_About this task_: The records under this task must be duplicated exactly.

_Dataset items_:
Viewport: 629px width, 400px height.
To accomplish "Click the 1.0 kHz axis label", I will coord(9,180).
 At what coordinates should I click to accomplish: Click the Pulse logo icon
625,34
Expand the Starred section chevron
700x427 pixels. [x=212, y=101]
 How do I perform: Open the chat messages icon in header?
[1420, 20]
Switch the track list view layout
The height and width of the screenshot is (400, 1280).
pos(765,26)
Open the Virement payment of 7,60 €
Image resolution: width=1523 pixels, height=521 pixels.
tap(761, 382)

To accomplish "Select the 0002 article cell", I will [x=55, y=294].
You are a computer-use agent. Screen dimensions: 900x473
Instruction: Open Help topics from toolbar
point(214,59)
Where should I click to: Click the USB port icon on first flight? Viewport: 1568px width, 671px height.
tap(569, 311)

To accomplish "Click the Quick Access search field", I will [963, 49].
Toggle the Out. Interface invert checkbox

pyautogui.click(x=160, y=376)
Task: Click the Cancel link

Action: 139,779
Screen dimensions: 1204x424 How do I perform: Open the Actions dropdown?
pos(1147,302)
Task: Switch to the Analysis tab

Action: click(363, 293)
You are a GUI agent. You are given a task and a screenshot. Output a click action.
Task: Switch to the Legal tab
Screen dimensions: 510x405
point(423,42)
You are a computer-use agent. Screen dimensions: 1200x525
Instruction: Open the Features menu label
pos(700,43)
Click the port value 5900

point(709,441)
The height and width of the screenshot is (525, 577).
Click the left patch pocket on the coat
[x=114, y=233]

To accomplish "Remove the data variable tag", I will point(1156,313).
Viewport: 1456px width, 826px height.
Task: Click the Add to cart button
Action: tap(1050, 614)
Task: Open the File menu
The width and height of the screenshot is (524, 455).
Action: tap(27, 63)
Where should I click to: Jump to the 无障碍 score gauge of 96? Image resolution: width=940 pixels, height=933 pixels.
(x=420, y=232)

_Result for this task_:
Viewport: 629px width, 400px height.
To accomplish "Click the 1.0 kHz axis label", I will coord(9,180).
 At what coordinates should I click to accomplish: Click the Pulse logo icon
625,34
Expand the Starred section chevron
700x427 pixels. [x=212, y=101]
 How do I perform: Open the chat messages icon in header?
[1420, 20]
Switch the track list view layout
The height and width of the screenshot is (400, 1280).
pos(765,26)
Open the Virement payment of 7,60 €
Image resolution: width=1523 pixels, height=521 pixels.
tap(761, 382)

To accomplish "Select the 0002 article cell", I will [x=55, y=294].
You are a computer-use agent. Screen dimensions: 900x473
Instruction: Open Help topics from toolbar
point(214,59)
Where should I click to: Click the USB port icon on first flight? Viewport: 1568px width, 671px height.
tap(569, 311)

To accomplish "Click the Quick Access search field", I will [963, 49].
Toggle the Out. Interface invert checkbox

pyautogui.click(x=160, y=376)
Task: Click the Cancel link

Action: 139,779
Screen dimensions: 1204x424 How do I perform: Open the Actions dropdown?
pos(1147,302)
Task: Switch to the Analysis tab

Action: click(363, 293)
You are a GUI agent. You are given a task and a screenshot. Output a click action.
Task: Switch to the Legal tab
Screen dimensions: 510x405
point(423,42)
You are a computer-use agent. Screen dimensions: 1200x525
Instruction: Open the Features menu label
pos(700,43)
Click the port value 5900

point(709,441)
The height and width of the screenshot is (525, 577).
Click the left patch pocket on the coat
[x=114, y=233]

To accomplish "Remove the data variable tag", I will point(1156,313).
Viewport: 1456px width, 826px height.
Task: Click the Add to cart button
Action: tap(1050, 614)
Task: Open the File menu
The width and height of the screenshot is (524, 455).
Action: tap(27, 63)
Where should I click to: Jump to the 无障碍 score gauge of 96? Image resolution: width=940 pixels, height=933 pixels.
(x=420, y=232)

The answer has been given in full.